— Start of TEXT —

March 28, 2002
By LARRY ROHTER
SANTIAGO,
Chile - With a trial of Gen. Augusto Pinochet
increasingly unlikely here,
victims of the Chilean
military's 17-year dictatorship are now pressing
legal
actions in both Chilean and American courts against Henry
A.
Kissinger and other Nixon administration officials who
supported plots to
overthrow Salvador Allende Gossens, the
Socialist president, in the early
1970's.
In perhaps the most prominent of the cases, an
investigating
judge here has formally asked Mr. Kissinger,
a former national security
adviser and secretary of state,
and Nathaniel Davis, the American ambassador
to Chile at
the time, to respond to questions about the killing of
an
American citizen, Charles Horman, after the deadly military
coup that
brought General Pinochet to power on Sept. 11,
1973.
General
Pinochet, now 85, ruled Chile until 1990. He was
arrested in London in 1998
on a Spanish warrant charging
him with human rights violations. After 16
months in
custody, General Pinochet was released by Britain because
of his
declining health. Although he was arrested in
Santiago in 2000, he was ruled
mentally incompetent to
stand trial.
The death of Mr. Horman, a
filmmaker and journalist, was
the subject of the 1982 movie "Missing." A
civil suit that
his widow, Joyce Horman, filed in the United States
was
withdrawn after she could not obtain access to relevant
American
government documents. But the initiation of legal
action here against General
Pinochet and the
declassification of some American documents led her to
file
a new suit here 15 months ago.

— End of TEXT —
— Start of PROVIDED MATERIAL —

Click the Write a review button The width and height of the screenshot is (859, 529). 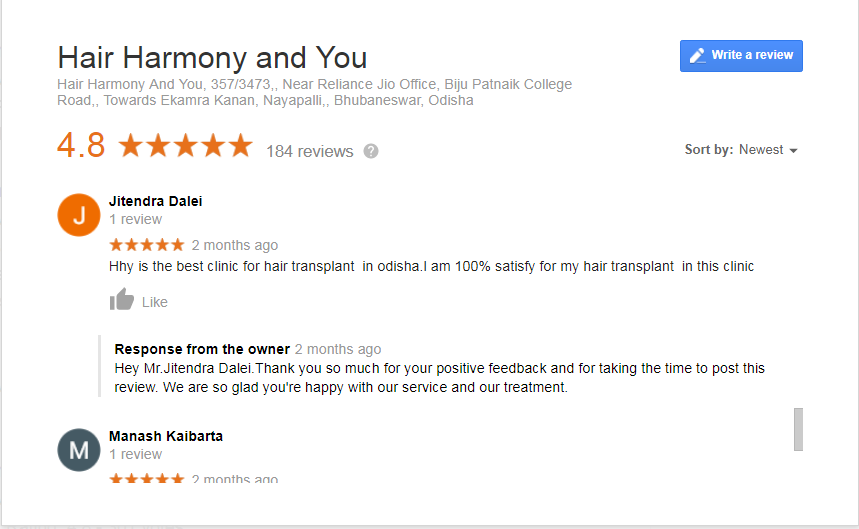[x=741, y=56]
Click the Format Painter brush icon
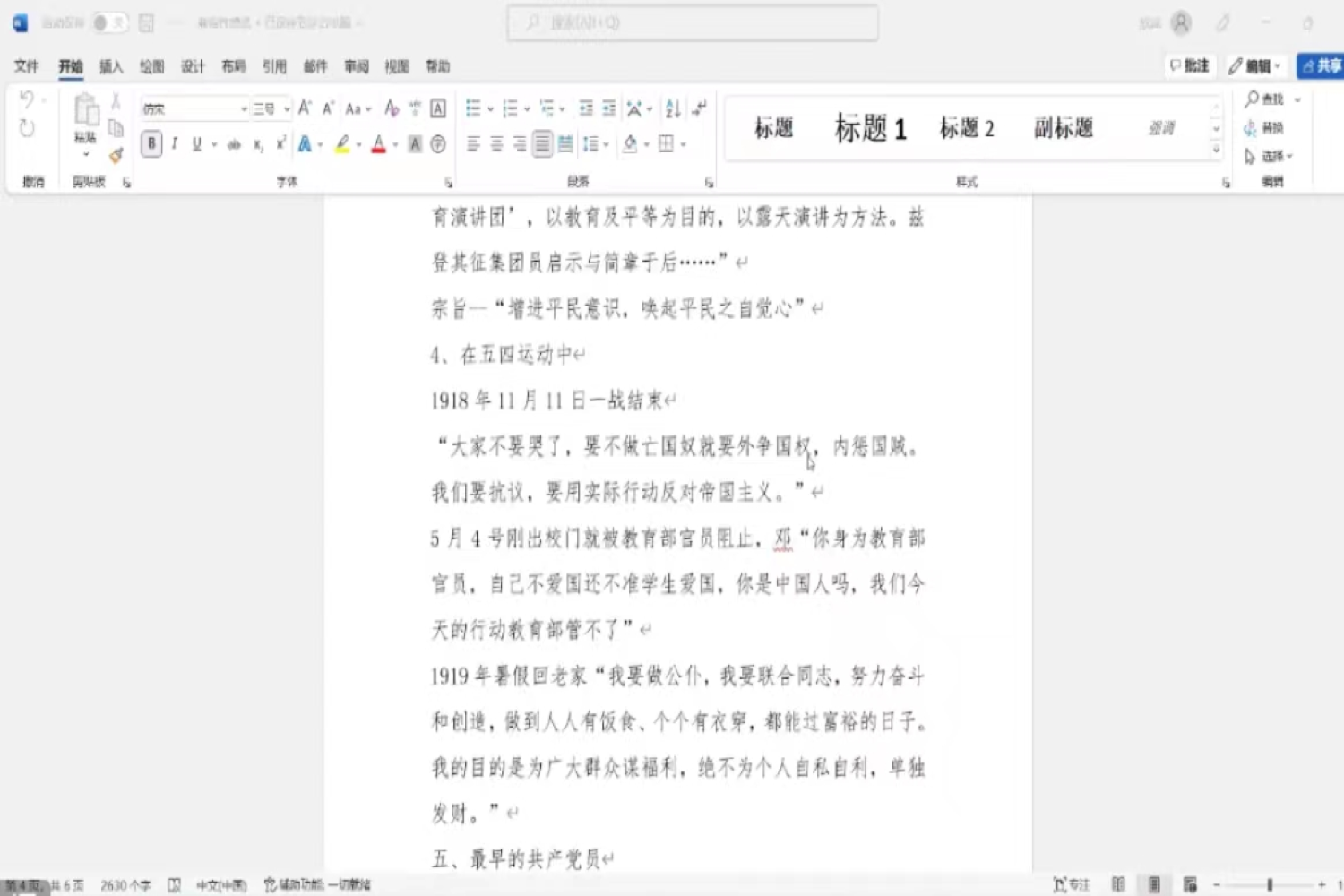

— End of PROVIDED MATERIAL —

TASK REQUIREMENTS:
A. Summarize the article in three sentences.
B. Transcribe the article between "The death of" and "15 months ago.", inclusive.

FULL SOLUTIONS:
A. With a trial of General Augusto Pinochet increasingly unlikely, victims of Chile's 17-year military dictatorship are pursuing legal actions in Chilean and American courts against Henry A. Kissinger and other Nixon administration officials who supported plots to overthrow Salvador Allende Gossens in the early 1970's. In perhaps the most prominent case, an investigating judge in Santiago has formally asked Mr. Kissinger and Nathaniel Davis, then the American ambassador to Chile, to answer questions about the killing of American citizen Charles Horman after the September 11, 1973, coup. Horman's widow, Joyce Horman, withdrew an earlier civil suit in the United States when she could not get the relevant government documents, and she filed a new suit in Chile 15 months ago.

B.
The death of Mr. Horman, a
filmmaker and journalist, was
the subject of the 1982 movie "Missing." A
civil suit that
his widow, Joyce Horman, filed in the United States
was
withdrawn after she could not obtain access to relevant
American
government documents. But the initiation of legal
action here against General
Pinochet and the
declassification of some American documents led her to
file
a new suit here 15 months ago.